Abrams outlined her campaign’s 10 Steps to Autocracy, a framework she borrowed from scholars on authoritarianism. The first step for would-be authoritarians is to win an election, which Abrams described as potentially the last fair election. Other steps include capturing the legislative and judicial branches of government, gutting the civil service, and installing loyalists. The tenth and final step is ending democracy itself.

Abrams told the audience that she sees those markers in the United States today, from efforts by the Department of Government Efficiency – known as DOGE – to restructure and raze the federal government (Step 4: gut the civil service) to the ongoing National Guard deployments in American cities (Step 9: normalize violence).

“If you've done those other nine steps, step ten [is] you basically make sure democracy never has another shot,” Abrams said.

Yet Abrams believes American democracy still has a shot, which is why she also created 10 Steps to Freedom and Power –  a playbook for resistance that builds on past civil rights and peaceful democratic movements.
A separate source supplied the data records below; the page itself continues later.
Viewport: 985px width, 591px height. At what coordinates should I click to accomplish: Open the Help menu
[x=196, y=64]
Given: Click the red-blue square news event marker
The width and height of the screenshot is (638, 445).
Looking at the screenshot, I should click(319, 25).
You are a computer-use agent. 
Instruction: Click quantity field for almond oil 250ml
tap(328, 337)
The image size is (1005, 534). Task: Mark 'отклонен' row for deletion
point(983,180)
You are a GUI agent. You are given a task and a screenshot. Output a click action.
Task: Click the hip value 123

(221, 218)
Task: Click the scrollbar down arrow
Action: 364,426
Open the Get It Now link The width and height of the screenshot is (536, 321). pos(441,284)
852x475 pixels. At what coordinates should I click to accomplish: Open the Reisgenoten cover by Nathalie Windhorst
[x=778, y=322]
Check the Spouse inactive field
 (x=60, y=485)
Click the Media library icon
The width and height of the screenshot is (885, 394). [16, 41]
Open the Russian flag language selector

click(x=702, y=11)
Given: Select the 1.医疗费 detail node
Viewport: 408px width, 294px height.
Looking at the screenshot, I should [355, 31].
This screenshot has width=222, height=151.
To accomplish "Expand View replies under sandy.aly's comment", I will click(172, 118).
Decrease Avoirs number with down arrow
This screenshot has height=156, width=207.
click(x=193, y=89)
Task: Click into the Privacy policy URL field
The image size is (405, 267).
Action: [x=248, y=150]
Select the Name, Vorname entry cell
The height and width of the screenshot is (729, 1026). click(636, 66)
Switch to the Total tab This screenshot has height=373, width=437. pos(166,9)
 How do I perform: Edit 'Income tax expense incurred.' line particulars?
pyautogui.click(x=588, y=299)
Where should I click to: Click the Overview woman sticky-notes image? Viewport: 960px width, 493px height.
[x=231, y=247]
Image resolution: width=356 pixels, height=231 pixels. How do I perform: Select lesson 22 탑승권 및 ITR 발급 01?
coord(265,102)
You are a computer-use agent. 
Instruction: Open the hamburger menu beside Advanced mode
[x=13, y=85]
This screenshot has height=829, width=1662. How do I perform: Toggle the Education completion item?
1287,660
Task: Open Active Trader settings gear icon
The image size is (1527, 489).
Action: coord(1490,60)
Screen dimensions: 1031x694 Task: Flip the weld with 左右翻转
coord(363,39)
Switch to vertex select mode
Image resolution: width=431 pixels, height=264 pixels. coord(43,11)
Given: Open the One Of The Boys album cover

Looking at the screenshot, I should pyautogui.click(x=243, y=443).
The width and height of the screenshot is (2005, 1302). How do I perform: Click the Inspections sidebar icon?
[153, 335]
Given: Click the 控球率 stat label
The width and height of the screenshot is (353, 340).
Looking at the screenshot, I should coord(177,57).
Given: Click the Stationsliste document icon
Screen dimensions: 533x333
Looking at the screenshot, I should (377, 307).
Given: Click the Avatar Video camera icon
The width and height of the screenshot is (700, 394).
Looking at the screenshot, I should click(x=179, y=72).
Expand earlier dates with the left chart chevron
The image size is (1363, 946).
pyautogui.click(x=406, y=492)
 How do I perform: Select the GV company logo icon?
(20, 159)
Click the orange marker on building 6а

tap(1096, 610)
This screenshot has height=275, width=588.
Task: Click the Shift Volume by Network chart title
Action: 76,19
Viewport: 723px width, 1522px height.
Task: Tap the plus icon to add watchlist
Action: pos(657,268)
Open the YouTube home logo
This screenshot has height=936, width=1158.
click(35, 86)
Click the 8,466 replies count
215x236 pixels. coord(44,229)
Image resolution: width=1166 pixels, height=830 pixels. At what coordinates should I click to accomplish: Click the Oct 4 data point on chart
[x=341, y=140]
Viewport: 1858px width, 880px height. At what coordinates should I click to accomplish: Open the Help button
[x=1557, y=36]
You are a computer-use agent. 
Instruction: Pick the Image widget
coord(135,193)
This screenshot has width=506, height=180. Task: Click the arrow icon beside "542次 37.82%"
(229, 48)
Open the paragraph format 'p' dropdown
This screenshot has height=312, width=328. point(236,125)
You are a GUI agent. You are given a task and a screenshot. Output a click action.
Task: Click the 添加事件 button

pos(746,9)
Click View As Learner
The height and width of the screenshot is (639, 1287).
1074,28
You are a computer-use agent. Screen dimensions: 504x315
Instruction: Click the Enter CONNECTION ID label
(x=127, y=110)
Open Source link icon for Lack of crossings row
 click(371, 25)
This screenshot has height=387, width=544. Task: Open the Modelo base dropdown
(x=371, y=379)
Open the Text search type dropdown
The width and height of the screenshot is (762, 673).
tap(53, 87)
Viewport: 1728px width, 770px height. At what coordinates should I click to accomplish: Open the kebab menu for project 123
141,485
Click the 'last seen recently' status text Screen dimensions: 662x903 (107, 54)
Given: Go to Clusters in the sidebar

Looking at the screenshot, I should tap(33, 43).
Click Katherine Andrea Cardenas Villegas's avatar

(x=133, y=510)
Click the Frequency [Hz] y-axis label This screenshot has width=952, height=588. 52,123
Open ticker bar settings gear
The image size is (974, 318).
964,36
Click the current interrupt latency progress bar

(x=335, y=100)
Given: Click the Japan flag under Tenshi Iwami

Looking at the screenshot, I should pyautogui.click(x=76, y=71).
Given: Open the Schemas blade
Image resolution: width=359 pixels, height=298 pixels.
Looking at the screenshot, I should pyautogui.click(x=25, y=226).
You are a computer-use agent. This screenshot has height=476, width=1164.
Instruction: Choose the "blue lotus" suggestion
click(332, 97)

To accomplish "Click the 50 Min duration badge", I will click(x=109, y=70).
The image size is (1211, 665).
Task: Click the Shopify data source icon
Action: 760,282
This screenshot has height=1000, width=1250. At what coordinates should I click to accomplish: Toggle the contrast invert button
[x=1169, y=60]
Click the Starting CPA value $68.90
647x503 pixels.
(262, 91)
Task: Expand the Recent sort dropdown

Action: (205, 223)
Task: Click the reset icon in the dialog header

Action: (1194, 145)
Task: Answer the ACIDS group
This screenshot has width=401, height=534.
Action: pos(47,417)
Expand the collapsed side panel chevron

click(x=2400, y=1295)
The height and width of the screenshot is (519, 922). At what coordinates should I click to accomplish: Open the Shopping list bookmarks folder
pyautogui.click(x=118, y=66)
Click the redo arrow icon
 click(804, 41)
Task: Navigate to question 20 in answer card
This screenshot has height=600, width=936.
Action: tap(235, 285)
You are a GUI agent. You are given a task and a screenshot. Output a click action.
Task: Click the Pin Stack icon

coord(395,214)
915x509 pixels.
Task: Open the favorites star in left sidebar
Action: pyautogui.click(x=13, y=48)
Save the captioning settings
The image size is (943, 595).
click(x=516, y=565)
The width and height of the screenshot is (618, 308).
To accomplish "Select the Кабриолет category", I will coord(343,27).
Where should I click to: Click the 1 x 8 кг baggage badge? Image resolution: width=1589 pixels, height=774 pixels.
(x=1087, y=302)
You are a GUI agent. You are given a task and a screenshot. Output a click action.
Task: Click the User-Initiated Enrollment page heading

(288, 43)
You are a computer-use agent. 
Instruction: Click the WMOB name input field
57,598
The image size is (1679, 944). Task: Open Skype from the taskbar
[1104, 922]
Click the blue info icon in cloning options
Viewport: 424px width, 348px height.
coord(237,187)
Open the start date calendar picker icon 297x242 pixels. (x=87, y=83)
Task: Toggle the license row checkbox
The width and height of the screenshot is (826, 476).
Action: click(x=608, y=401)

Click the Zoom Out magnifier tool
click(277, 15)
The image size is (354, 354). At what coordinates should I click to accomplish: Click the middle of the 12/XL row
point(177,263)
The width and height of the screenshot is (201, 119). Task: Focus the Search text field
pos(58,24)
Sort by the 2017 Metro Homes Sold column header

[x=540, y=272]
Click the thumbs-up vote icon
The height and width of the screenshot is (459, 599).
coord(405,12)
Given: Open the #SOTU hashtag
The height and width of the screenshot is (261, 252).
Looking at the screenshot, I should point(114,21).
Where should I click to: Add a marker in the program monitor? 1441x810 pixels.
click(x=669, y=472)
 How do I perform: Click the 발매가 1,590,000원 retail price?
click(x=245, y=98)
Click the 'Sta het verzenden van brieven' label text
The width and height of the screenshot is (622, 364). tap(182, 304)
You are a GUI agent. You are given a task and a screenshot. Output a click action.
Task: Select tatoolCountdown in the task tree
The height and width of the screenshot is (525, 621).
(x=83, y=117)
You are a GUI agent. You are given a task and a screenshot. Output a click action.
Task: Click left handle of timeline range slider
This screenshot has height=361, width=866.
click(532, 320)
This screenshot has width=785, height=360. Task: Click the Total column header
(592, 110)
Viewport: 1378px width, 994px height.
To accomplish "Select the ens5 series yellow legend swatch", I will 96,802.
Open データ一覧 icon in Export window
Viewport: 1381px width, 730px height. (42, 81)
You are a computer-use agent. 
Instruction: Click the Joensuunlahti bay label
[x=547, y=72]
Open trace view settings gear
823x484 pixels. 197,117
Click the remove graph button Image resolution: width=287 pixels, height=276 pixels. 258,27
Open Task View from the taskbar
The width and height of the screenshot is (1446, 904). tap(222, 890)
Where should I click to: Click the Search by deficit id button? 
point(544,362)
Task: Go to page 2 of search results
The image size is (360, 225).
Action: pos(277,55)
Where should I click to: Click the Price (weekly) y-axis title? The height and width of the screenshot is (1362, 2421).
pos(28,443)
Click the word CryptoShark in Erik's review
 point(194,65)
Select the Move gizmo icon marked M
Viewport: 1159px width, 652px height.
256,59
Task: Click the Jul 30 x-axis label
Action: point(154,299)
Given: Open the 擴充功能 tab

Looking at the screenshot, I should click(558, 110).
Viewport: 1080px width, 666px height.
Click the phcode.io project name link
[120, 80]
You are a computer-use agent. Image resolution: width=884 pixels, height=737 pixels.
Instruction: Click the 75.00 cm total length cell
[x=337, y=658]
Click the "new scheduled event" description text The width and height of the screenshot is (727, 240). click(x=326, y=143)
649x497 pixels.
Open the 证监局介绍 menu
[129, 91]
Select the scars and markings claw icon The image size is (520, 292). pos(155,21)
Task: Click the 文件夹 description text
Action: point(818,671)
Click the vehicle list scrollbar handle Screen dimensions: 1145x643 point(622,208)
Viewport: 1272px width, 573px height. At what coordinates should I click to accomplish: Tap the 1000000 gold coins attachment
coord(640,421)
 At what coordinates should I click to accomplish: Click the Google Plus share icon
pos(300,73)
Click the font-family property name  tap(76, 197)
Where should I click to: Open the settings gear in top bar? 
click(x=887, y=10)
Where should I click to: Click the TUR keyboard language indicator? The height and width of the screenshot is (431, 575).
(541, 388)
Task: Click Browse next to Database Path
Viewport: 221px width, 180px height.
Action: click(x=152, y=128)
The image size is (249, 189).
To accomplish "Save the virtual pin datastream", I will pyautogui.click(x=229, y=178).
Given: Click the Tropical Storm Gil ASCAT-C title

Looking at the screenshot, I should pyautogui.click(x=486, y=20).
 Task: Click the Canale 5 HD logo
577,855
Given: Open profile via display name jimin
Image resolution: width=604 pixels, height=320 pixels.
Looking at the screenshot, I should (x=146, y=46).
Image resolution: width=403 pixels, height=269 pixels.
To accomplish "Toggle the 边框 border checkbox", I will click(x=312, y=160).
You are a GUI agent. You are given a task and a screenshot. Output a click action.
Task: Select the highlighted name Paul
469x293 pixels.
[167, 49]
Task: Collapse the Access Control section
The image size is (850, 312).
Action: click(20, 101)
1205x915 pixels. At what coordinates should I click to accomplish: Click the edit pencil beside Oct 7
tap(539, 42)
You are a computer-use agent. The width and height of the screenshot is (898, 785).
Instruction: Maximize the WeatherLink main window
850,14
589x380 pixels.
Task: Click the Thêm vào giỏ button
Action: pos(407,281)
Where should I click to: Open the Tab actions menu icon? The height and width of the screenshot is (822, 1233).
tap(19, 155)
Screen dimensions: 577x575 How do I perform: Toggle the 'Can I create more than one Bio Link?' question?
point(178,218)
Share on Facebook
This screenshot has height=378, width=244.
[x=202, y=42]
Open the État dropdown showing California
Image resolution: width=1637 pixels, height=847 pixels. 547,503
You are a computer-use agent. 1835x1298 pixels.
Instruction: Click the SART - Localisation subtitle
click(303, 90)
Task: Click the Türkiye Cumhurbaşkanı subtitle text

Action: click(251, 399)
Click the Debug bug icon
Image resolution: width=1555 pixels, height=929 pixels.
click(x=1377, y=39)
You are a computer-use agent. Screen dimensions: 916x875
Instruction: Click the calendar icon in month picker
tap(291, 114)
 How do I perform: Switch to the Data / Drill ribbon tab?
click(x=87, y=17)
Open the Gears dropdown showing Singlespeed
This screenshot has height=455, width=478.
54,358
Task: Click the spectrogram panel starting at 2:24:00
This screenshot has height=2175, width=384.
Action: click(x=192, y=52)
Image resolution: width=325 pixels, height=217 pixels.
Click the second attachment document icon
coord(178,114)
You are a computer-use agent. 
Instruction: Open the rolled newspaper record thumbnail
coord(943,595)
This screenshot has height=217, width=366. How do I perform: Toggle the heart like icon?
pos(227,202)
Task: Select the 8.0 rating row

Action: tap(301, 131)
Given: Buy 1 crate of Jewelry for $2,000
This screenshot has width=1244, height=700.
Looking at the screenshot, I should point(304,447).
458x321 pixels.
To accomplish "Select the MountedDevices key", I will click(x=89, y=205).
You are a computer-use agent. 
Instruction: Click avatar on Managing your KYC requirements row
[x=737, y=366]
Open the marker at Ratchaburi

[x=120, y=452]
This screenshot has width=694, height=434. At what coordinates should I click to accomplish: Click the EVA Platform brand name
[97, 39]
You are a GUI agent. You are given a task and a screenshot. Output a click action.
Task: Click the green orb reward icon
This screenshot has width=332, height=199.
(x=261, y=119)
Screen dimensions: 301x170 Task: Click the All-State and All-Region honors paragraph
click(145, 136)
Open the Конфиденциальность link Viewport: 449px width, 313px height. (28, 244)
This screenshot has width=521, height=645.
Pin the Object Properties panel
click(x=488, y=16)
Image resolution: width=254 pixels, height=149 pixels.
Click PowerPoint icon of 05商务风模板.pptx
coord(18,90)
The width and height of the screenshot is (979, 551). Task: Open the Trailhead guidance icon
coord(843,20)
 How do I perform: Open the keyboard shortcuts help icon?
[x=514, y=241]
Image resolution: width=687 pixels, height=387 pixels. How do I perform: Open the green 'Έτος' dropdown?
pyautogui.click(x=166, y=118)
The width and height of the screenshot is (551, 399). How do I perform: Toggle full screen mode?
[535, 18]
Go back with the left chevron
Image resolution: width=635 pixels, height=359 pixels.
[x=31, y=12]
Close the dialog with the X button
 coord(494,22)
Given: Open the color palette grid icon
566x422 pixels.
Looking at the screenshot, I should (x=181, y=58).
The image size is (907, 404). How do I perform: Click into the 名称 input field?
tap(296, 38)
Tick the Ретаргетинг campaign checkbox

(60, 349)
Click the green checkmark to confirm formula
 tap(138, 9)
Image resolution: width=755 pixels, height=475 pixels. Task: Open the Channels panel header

The first step of this framework, Abrams said, is fully understanding the authoritarian challenge the US faces right now. Steps 2 through 10 follow from there: people must share that knowledge widely; organize; mobilize; use the courts to pursue litigation; participate in nonviolent disruption; deny dehumanizing language; engage with elected officials at all levels of government; elect pro-democracy candidates; and demand a better, more resilient system.

That final step, Abrams emphasized, is critical. “We must demand the nation that we want,” she told students. “What we have was clearly insufficient because it's been overthrown so swiftly.”

Image
Defending Democracy roundtable

Students responded to Abrams’s call to action with a mix of optimism and skepticism. Some questioned how to persuade those who do not believe that US democratic institutions are under attack, or how to demonstrate to others that democratic governments can deliver on people’s material needs, including healthcare and economic security. Other students wondered how they could get involved in Abrams’s campaign, and what it would take to build a more responsive, equitable democracy.

“For me,” Abrams said in closing, “a democracy that is effective says that we all have the basics taken care of, and now we can all fight for what we want next.”